Discussion in 'Architecture and Products' started by horvendile, Mar 11, 2003.

  1. KimB

    Legend

    Joined:
    May 28, 2002
    Messages:
    12,928
    Likes Received:
    230
    Location:
    Seattle, WA
    Um, I think it's pretty clear by now that all of the NV3x chips have the exact same core programming-side functionality.

    The only question remaining is "fringe" support. That is, do they support the same number of instructions as the NV30? Do they have support for the high-precision log/exp/sin/cos functions? But the NV31 and NV34 certainly are fully-DX9.
     
  2. OpenGL guy

    Veteran

    Joined:
    Feb 6, 2002
    Messages:
    2,357
    Likes Received:
    28
    Only if you consider the NV30 fully DX9. Where is MRT support?
     
  3. demalion

    Veteran

    Joined:
    Feb 7, 2002
    Messages:
    2,024
    Likes Received:
    1
    Location:
    CT
    No, this shows us that if there is a CPU/system limited portion of the vertex shading, it is not the bottleneck on the system in question (Pentium 4 2.8 GHz system), for the benchmark in question. Which, considering it is the 3dmark vertex shading test (presumably a complex workload), is still a good thing, assuming nothing funky is going on in the drivers that is specific to that benchmark program. Wouldn't it be nice not to have to wonder with the other things that have gone on, including nvidia's request for a delay of benchmark results? :-?

    BTW, the drivers used were 42.72, which AFAIK is the latest "benchmark driver" release. I'm wondering how other driver releases would compare, and how other VS benchmarks would compare.

    Note, that if you replace "all the information we need" with "a very good indication", I don't disagree at this point.

    EDIT: they weren't VS 2.0 tests
     
  4. Dave H

    Regular

    Joined:
    Jan 21, 2003
    Messages:
    564
    Likes Received:
    0
    I dunno about this. The results scale exactly with clock speed (to the precision given by the benchmark, i.e. .1 fps). It's pretty darn clear.

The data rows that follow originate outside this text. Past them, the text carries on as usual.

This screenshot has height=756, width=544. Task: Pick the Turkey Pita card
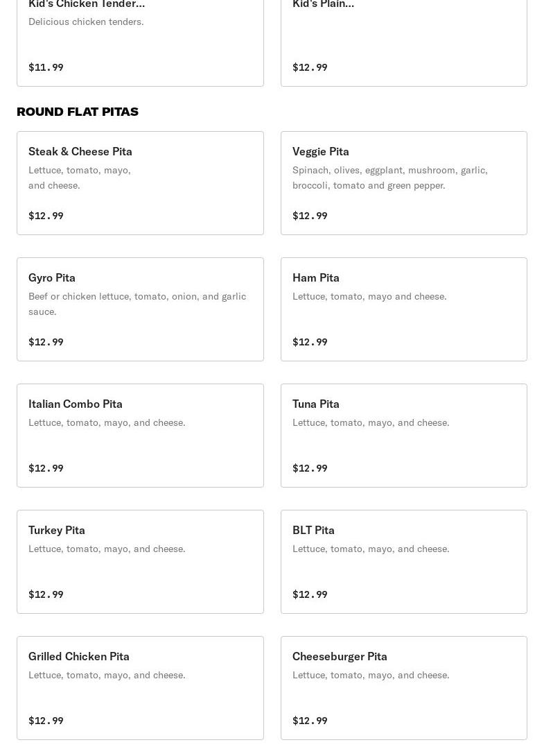pos(140,562)
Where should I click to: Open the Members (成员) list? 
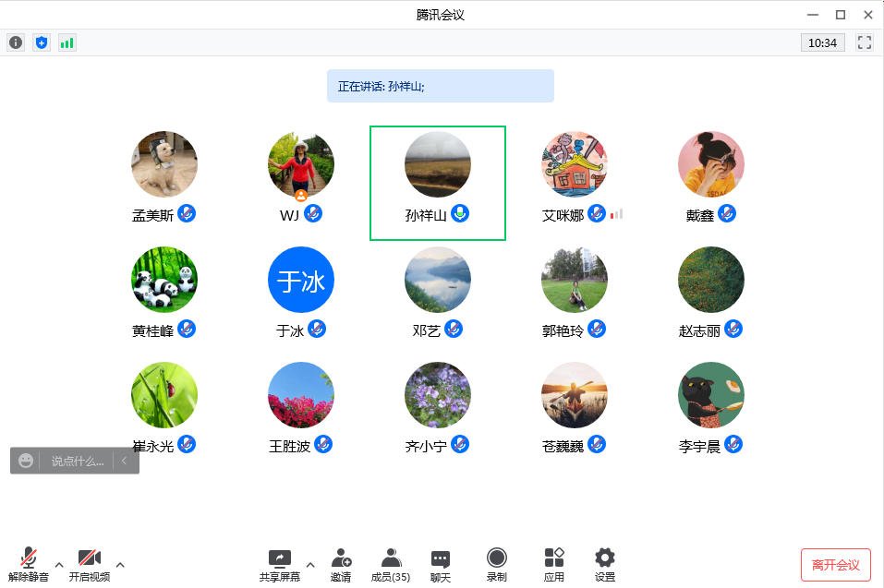[x=391, y=564]
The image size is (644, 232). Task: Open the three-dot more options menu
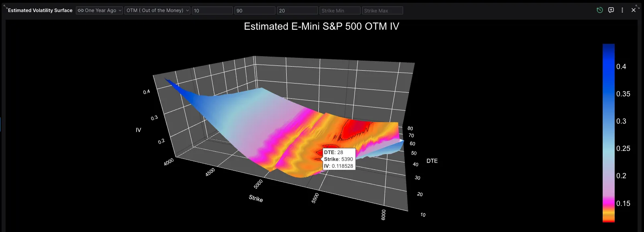pyautogui.click(x=622, y=10)
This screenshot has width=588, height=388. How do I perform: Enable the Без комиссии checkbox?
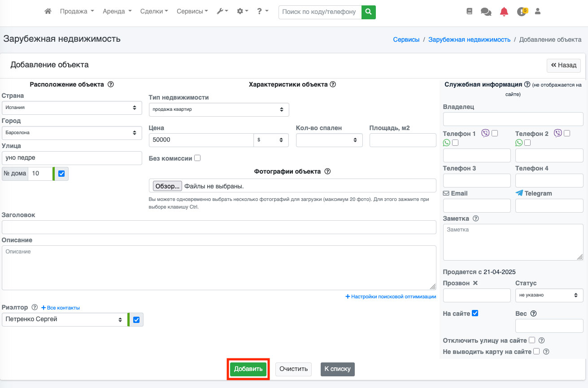coord(197,158)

    Correct, VS 1.1. My bad.
     
  5. overclocked

    Veteran

    Joined:
    Oct 25, 2002
    Messages:
    1,317
    Likes Received:
    6
    Location:
    Sweden
    Well if it´s official from Nvidia it must be true. :wink:

    From the benches i seen the NV34 lags behind the NV31 with so much difference in shader test´s that it seem´s like it well could be a 2*2 not using shader´s and can only work as 2*1 with shader´s.
    That would still be "effective" 4 shaderpipes.
     
  6. KimB

    Legend

    Joined:
    May 28, 2002
    Messages:
    12,928
    Likes Received:
    230
    Location:
    Seattle, WA
    The packed 128-bit framebuffer offers similar functionality.
     
  7. demalion

    Veteran

    Joined:
    Feb 7, 2002
    Messages:
    2,024
    Likes Received:
    1
    Location:
    CT
    Well, your point of scaling exactly and 0.1 being precise enough raises another issue.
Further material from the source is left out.